Work is an important and, for many people, fulfilling part of life, but everyone needs a break now and then. Taking some time off work to relax and clear your head is crucial for your own health and wellbeing, in both physical and mental terms.
You would think that most employees would not need much convincing to take some holiday time, but research suggests that a significant proportion of Britons regularly fail to take their full annual leave allowance.
So what's the story behind this trend, and what should employers do about it?
How common is it for workers to sacrifice holiday time?
Recent surveys have suggested it is far from uncommon for British workers to miss out on some of the annual leave they are entitled to take.
According to a poll by CheapHolidayLand, almost a fifth (19 per cent) of online consumers regularly fail to make full use of their holiday provision.
Nearly one in 20 (four per cent) respondents claimed they often had more than a week's worth of available days off going unused.
A study conducted by the GetYourGuide website indicated that the trend was even more extreme, with as many as two in three UK employees sacrificing some of their annual leave allowance.
More than a third (35 per cent) of people have more than three days left over at the end of the year, while 15 per cent have at least five unused days, according to the findings.
While these surveys should be taken with a pinch of salt - seeing as they were conducted by companies with a vested interest in encouraging workers to take holiday time - there have been separate studies showing this is a genuine problem, particularly among managers.
In July 2013, the Chartered Management Institute (CMI) published a report showing that only half of company managers had booked a summer holiday, with 35 per cent having scrapped their plans for a break altogether.
On a related note, a poll of over 1,200 workers by the Institute of Leadership and Management (ILM) found that 54 per cent of managers feel compelled to work when they are supposed to be on annual leave.
What is causing this trend?
Several factors are thought to be contributing to this phenomenon, one of which is the fact that many people feel their workloads are too heavy to allow any holiday time.
Petra Wilton, director of strategy at the CMI, pointed out that the recent economic challenges and the amount of work required to maintain the recovery mean managers are working harder and longer.
"It's about time some of them took a well-earned break, which will pay dividends when they come back healthier, happier and full of renewed energy and enthusiasm," she added.
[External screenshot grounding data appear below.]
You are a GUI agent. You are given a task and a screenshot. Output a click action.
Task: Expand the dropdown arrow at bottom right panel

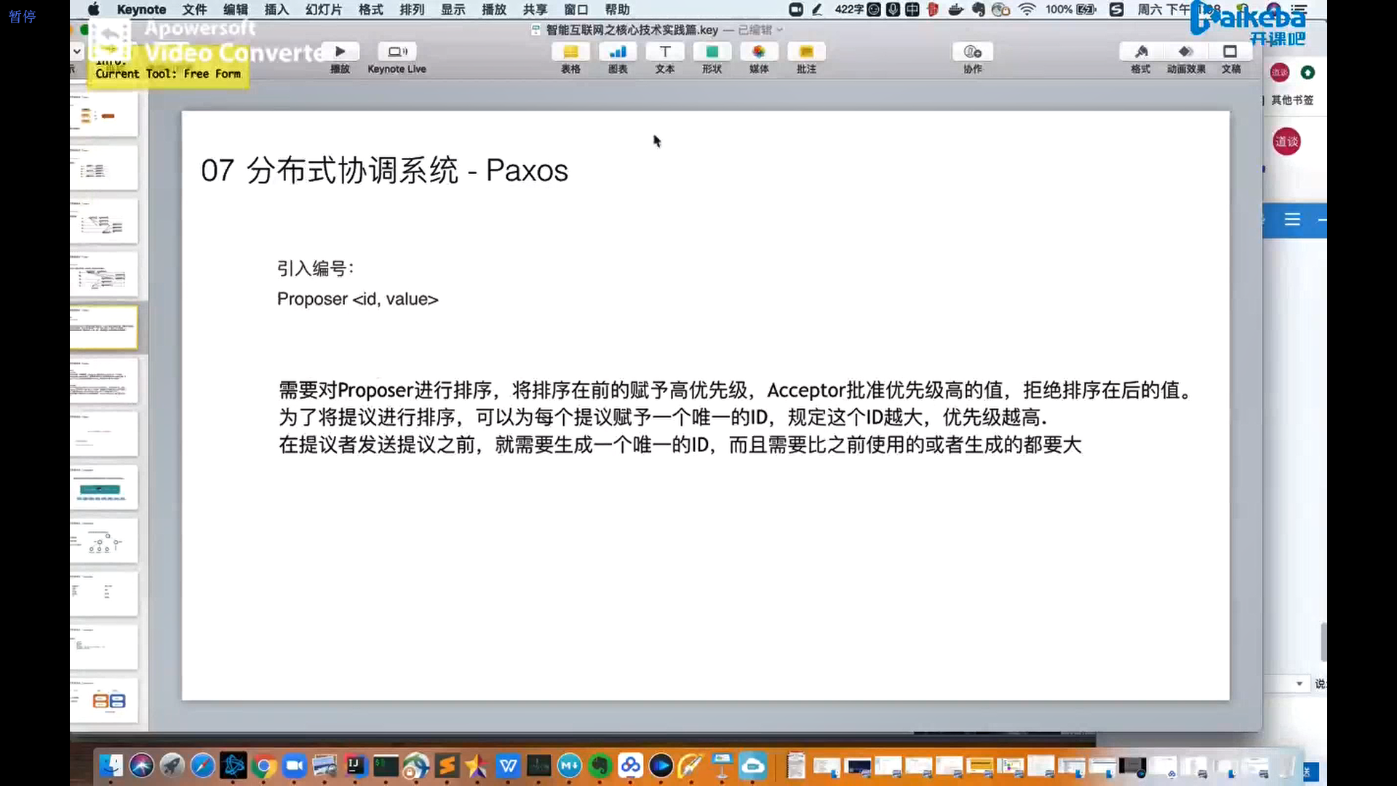1300,684
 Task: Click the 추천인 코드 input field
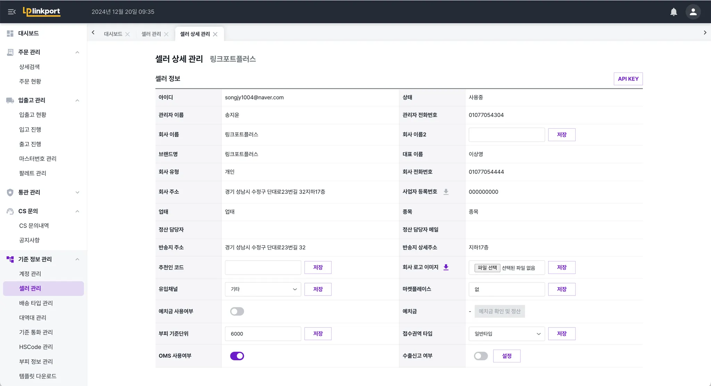[x=263, y=267]
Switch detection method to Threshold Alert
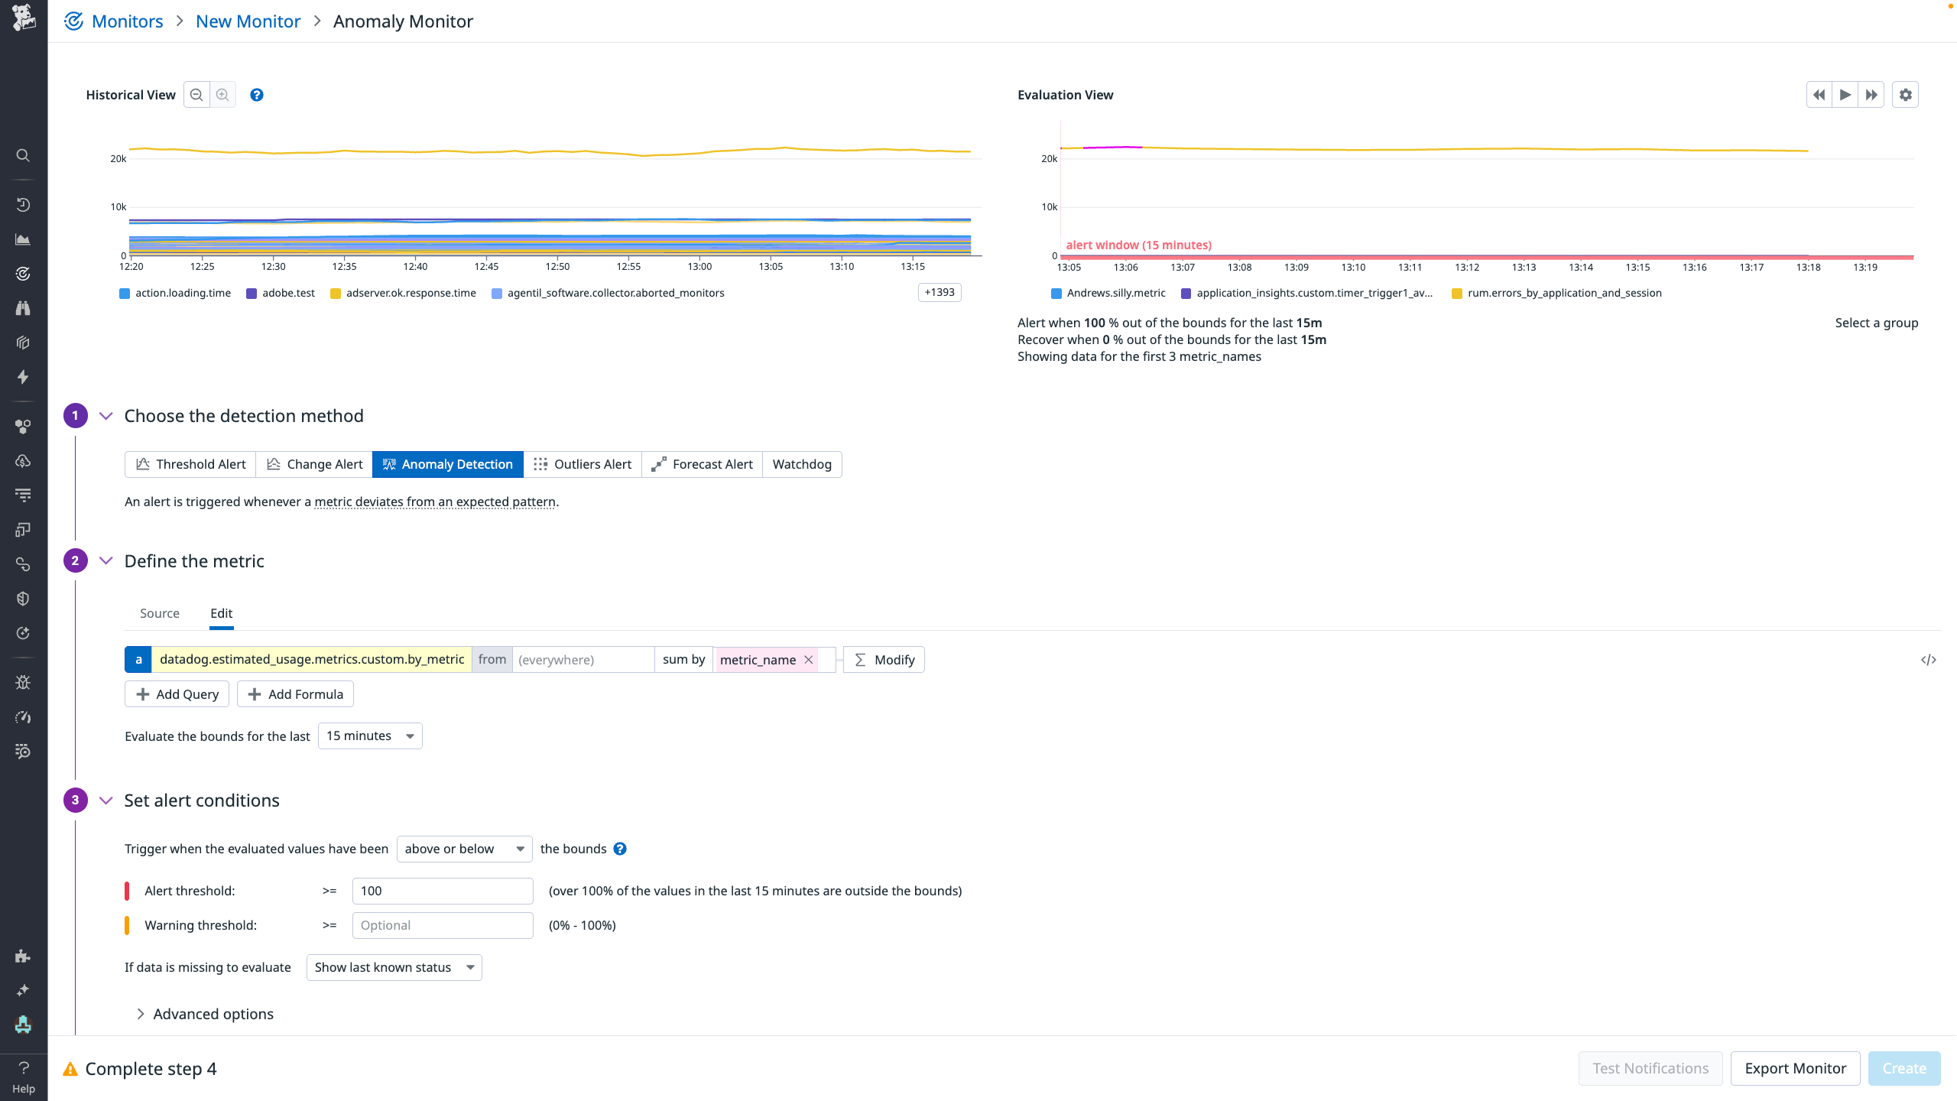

In the GetYourGuide survey, 12 per cent of respondents said they don't take all of their annual leave because they want to appear more hard-working to colleagues.
However, the most common reason cited was experiencing clashes with co-workers wanting to go on holiday at the same time, given by 32 per cent of people, followed by financial constraints (19 per cent).
It could also be argued that modern technology is making it more difficult for employees and managers to relax, even when they do take annual leave.
Seven out of ten (71 per cent) respondents to the ILM study said they read and respond to emails when they are supposed to be off work, while 80 per cent admitted to checking their smartphones and Blackberries while abroad.
What can employers do?
Some employers might find it tempting to let staff come into work when they should be taking time off, but it is imperative that workers give themselves a break so they are physically and mentally ready to fulfil their responsibilities.
In a survey conducted by recruitment agency Robert Half last year, 30 per cent of UK HR directors said employee burnout was a common problem within their organisation.
More than two-thirds (67 per cent) of respondents said heavy workloads was the main cause of this issue, while 31 per cent attempted to address it by urging workers to take time off.
Adopting a positive and encouraging attitude towards annual leave will certainly increase the likelihood of staff and managers taking a break, which will benefit the business through greater efficiency and improved morale.
Charles Elvin, chief executive of the ILM, said: "Organisations can increase positivity and performance by encouraging staff to plan for their leave.
"Managers should hand over their responsibilities and ensure they switch off and recharge - both themselves and their Blackberries."
This view was echoed by Empire, an employment law and HR firm that advised employers to make careful plans for holiday requests.
Donna Gibb, HR manager at the company, pointed out that most businesses should expect an upturn in requests for annual leave in the build-up to summer, particularly from parents.
"Summer months are especially busy so it is advisable for employers to plan ahead and perhaps put polices in place to restrict the amount of people off at one time," she said.
"Business owners must ensure they balance the needs of the business whilst keeping staff happy and motivated with holiday rewards."